Reproduce every entry exactly as shown.

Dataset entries
════════════════

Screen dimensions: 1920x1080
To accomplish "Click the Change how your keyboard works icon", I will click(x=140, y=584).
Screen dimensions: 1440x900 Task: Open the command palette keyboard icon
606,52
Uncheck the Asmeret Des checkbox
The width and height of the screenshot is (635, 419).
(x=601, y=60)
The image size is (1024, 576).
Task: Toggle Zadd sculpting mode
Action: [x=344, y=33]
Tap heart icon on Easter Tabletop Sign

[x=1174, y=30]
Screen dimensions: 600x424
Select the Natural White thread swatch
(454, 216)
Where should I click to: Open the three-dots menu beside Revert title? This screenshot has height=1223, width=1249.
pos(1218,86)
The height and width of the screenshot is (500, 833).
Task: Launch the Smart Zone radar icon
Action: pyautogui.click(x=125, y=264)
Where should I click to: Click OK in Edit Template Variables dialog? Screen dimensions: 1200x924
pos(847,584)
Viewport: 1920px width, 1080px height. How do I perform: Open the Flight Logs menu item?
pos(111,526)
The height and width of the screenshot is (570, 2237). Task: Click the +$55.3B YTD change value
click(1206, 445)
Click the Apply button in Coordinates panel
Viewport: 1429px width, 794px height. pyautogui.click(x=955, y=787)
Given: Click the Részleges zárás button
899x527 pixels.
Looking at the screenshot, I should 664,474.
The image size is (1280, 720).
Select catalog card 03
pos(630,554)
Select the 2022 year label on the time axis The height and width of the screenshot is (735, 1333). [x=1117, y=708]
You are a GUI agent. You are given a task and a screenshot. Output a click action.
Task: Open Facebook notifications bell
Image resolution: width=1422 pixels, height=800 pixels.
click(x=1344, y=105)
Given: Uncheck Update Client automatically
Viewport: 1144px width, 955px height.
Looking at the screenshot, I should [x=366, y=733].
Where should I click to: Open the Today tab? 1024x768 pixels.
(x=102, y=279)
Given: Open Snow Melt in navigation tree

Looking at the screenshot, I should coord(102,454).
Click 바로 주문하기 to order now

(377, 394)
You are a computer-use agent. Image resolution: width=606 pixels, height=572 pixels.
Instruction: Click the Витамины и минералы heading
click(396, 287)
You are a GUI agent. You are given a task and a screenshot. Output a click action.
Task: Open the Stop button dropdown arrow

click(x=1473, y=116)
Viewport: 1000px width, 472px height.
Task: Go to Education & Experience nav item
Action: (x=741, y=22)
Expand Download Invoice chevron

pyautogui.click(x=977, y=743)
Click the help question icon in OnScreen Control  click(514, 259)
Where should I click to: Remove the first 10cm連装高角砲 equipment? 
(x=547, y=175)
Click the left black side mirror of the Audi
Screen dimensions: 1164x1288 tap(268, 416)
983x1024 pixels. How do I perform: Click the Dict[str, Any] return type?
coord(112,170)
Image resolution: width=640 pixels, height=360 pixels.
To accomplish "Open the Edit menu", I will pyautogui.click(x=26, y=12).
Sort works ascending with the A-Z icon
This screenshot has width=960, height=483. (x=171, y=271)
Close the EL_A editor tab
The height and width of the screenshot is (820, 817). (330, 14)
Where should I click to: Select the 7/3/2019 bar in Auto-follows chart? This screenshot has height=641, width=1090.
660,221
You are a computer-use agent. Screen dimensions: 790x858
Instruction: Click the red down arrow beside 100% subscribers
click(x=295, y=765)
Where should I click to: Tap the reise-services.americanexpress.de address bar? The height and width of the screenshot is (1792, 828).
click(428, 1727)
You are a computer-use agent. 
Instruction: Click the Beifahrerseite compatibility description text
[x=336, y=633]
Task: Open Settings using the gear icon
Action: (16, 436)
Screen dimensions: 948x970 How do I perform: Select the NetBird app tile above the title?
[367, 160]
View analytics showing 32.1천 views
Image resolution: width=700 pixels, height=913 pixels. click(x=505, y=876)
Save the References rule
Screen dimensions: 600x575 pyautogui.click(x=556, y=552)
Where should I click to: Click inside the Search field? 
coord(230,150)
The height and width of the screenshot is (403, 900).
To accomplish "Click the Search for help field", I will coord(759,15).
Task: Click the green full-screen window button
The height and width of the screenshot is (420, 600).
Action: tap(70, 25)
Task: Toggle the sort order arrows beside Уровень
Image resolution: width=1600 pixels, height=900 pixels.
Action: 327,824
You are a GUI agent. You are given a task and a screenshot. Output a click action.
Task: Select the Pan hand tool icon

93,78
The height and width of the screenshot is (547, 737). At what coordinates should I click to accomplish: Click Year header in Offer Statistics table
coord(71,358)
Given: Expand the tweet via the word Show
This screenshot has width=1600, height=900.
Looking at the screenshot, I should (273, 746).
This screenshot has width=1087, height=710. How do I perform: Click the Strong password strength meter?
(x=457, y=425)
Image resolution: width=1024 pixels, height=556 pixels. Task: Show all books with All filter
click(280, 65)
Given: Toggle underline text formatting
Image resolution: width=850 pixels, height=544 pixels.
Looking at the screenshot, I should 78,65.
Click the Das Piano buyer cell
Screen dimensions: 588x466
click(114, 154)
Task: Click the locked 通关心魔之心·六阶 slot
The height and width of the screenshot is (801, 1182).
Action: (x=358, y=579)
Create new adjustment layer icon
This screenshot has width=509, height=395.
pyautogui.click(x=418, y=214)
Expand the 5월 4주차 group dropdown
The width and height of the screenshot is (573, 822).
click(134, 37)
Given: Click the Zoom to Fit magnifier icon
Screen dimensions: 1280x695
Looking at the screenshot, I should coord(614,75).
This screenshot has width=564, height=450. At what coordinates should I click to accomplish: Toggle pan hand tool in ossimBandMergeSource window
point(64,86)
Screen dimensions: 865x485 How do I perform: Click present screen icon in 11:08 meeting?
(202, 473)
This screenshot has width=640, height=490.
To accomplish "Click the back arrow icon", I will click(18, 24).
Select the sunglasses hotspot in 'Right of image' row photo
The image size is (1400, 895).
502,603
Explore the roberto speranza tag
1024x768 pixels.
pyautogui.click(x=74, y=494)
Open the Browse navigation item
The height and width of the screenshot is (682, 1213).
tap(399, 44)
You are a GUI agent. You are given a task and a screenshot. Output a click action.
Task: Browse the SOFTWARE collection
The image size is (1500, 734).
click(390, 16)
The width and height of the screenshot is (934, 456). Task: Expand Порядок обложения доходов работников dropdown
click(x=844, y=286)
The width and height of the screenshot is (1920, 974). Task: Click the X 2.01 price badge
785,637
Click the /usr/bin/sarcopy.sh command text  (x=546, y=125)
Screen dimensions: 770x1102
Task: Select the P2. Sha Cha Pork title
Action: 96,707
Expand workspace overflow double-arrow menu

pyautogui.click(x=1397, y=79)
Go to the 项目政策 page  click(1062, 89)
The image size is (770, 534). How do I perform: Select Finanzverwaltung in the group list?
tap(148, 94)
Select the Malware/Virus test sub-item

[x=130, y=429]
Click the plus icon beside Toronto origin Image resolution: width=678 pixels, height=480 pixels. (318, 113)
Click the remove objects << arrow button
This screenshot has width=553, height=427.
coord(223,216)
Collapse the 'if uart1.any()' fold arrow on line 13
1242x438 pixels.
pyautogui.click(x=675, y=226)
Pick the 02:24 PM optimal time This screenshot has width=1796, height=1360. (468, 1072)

════════════════

▶ **FINISHED TASK**:
Screen dimensions: 1920x1080
To accomplish "Click the Change how your keyboard works icon", I will click(x=140, y=584).
Screen dimensions: 1440x900 Task: Open the command palette keyboard icon
606,52
Uncheck the Asmeret Des checkbox
The width and height of the screenshot is (635, 419).
(x=601, y=60)
The image size is (1024, 576).
Task: Toggle Zadd sculpting mode
Action: [x=344, y=33]
Tap heart icon on Easter Tabletop Sign

[x=1174, y=30]
Screen dimensions: 600x424
Select the Natural White thread swatch
(454, 216)
Where should I click to: Open the three-dots menu beside Revert title? This screenshot has height=1223, width=1249.
pos(1218,86)
The height and width of the screenshot is (500, 833).
Task: Launch the Smart Zone radar icon
Action: pyautogui.click(x=125, y=264)
Where should I click to: Click OK in Edit Template Variables dialog? Screen dimensions: 1200x924
pos(847,584)
Viewport: 1920px width, 1080px height. How do I perform: Open the Flight Logs menu item?
pos(111,526)
The height and width of the screenshot is (570, 2237). Task: Click the +$55.3B YTD change value
click(1206, 445)
Click the Apply button in Coordinates panel
Viewport: 1429px width, 794px height. pyautogui.click(x=955, y=787)
Given: Click the Részleges zárás button
899x527 pixels.
Looking at the screenshot, I should 664,474.
The image size is (1280, 720).
Select catalog card 03
pos(630,554)
Select the 2022 year label on the time axis The height and width of the screenshot is (735, 1333). [x=1117, y=708]
You are a GUI agent. You are given a task and a screenshot. Output a click action.
Task: Open Facebook notifications bell
Image resolution: width=1422 pixels, height=800 pixels.
click(x=1344, y=105)
Given: Uncheck Update Client automatically
Viewport: 1144px width, 955px height.
Looking at the screenshot, I should [x=366, y=733].
Where should I click to: Open the Today tab? 1024x768 pixels.
(x=102, y=279)
Given: Open Snow Melt in navigation tree

Looking at the screenshot, I should coord(102,454).
Click 바로 주문하기 to order now

(377, 394)
You are a computer-use agent. Image resolution: width=606 pixels, height=572 pixels.
Instruction: Click the Витамины и минералы heading
click(396, 287)
You are a GUI agent. You are given a task and a screenshot. Output a click action.
Task: Open the Stop button dropdown arrow

click(x=1473, y=116)
Viewport: 1000px width, 472px height.
Task: Go to Education & Experience nav item
Action: (x=741, y=22)
Expand Download Invoice chevron

pyautogui.click(x=977, y=743)
Click the help question icon in OnScreen Control  click(514, 259)
Where should I click to: Remove the first 10cm連装高角砲 equipment? 
(x=547, y=175)
Click the left black side mirror of the Audi
Screen dimensions: 1164x1288 tap(268, 416)
983x1024 pixels. How do I perform: Click the Dict[str, Any] return type?
coord(112,170)
Image resolution: width=640 pixels, height=360 pixels.
To accomplish "Open the Edit menu", I will pyautogui.click(x=26, y=12).
Sort works ascending with the A-Z icon
This screenshot has width=960, height=483. (x=171, y=271)
Close the EL_A editor tab
The height and width of the screenshot is (820, 817). (330, 14)
Where should I click to: Select the 7/3/2019 bar in Auto-follows chart? This screenshot has height=641, width=1090.
660,221
You are a computer-use agent. Screen dimensions: 790x858
Instruction: Click the red down arrow beside 100% subscribers
click(x=295, y=765)
Where should I click to: Tap the reise-services.americanexpress.de address bar? The height and width of the screenshot is (1792, 828).
click(428, 1727)
You are a computer-use agent. 
Instruction: Click the Beifahrerseite compatibility description text
[x=336, y=633]
Task: Open Settings using the gear icon
Action: (16, 436)
Screen dimensions: 948x970 How do I perform: Select the NetBird app tile above the title?
[367, 160]
View analytics showing 32.1천 views
Image resolution: width=700 pixels, height=913 pixels. click(x=505, y=876)
Save the References rule
Screen dimensions: 600x575 pyautogui.click(x=556, y=552)
Where should I click to: Click inside the Search field? 
coord(230,150)
The height and width of the screenshot is (403, 900).
To accomplish "Click the Search for help field", I will coord(759,15).
Task: Click the green full-screen window button
The height and width of the screenshot is (420, 600).
Action: tap(70, 25)
Task: Toggle the sort order arrows beside Уровень
Image resolution: width=1600 pixels, height=900 pixels.
Action: 327,824
You are a GUI agent. You are given a task and a screenshot. Output a click action.
Task: Select the Pan hand tool icon

93,78
The height and width of the screenshot is (547, 737). At what coordinates should I click to accomplish: Click Year header in Offer Statistics table
coord(71,358)
Given: Expand the tweet via the word Show
This screenshot has width=1600, height=900.
Looking at the screenshot, I should (273, 746).
This screenshot has width=1087, height=710. How do I perform: Click the Strong password strength meter?
(x=457, y=425)
Image resolution: width=1024 pixels, height=556 pixels. Task: Show all books with All filter
click(280, 65)
Given: Toggle underline text formatting
Image resolution: width=850 pixels, height=544 pixels.
Looking at the screenshot, I should 78,65.
Click the Das Piano buyer cell
Screen dimensions: 588x466
click(114, 154)
Task: Click the locked 通关心魔之心·六阶 slot
The height and width of the screenshot is (801, 1182).
Action: (x=358, y=579)
Create new adjustment layer icon
This screenshot has width=509, height=395.
pyautogui.click(x=418, y=214)
Expand the 5월 4주차 group dropdown
The width and height of the screenshot is (573, 822).
click(134, 37)
Given: Click the Zoom to Fit magnifier icon
Screen dimensions: 1280x695
Looking at the screenshot, I should coord(614,75).
This screenshot has width=564, height=450. At what coordinates should I click to accomplish: Toggle pan hand tool in ossimBandMergeSource window
point(64,86)
Screen dimensions: 865x485 How do I perform: Click present screen icon in 11:08 meeting?
(202, 473)
This screenshot has width=640, height=490.
To accomplish "Click the back arrow icon", I will click(18, 24).
Select the sunglasses hotspot in 'Right of image' row photo
The image size is (1400, 895).
502,603
Explore the roberto speranza tag
1024x768 pixels.
pyautogui.click(x=74, y=494)
Open the Browse navigation item
The height and width of the screenshot is (682, 1213).
tap(399, 44)
You are a GUI agent. You are given a task and a screenshot. Output a click action.
Task: Browse the SOFTWARE collection
The image size is (1500, 734).
click(390, 16)
The width and height of the screenshot is (934, 456). Task: Expand Порядок обложения доходов работников dropdown
click(x=844, y=286)
The width and height of the screenshot is (1920, 974). Task: Click the X 2.01 price badge
785,637
Click the /usr/bin/sarcopy.sh command text  (x=546, y=125)
Screen dimensions: 770x1102
Task: Select the P2. Sha Cha Pork title
Action: 96,707
Expand workspace overflow double-arrow menu

pyautogui.click(x=1397, y=79)
Go to the 项目政策 page  click(1062, 89)
The image size is (770, 534). How do I perform: Select Finanzverwaltung in the group list?
tap(148, 94)
Select the Malware/Virus test sub-item

[x=130, y=429]
Click the plus icon beside Toronto origin Image resolution: width=678 pixels, height=480 pixels. (318, 113)
Click the remove objects << arrow button
This screenshot has width=553, height=427.
coord(223,216)
Collapse the 'if uart1.any()' fold arrow on line 13
1242x438 pixels.
pyautogui.click(x=675, y=226)
Pick the 02:24 PM optimal time This screenshot has width=1796, height=1360. (468, 1072)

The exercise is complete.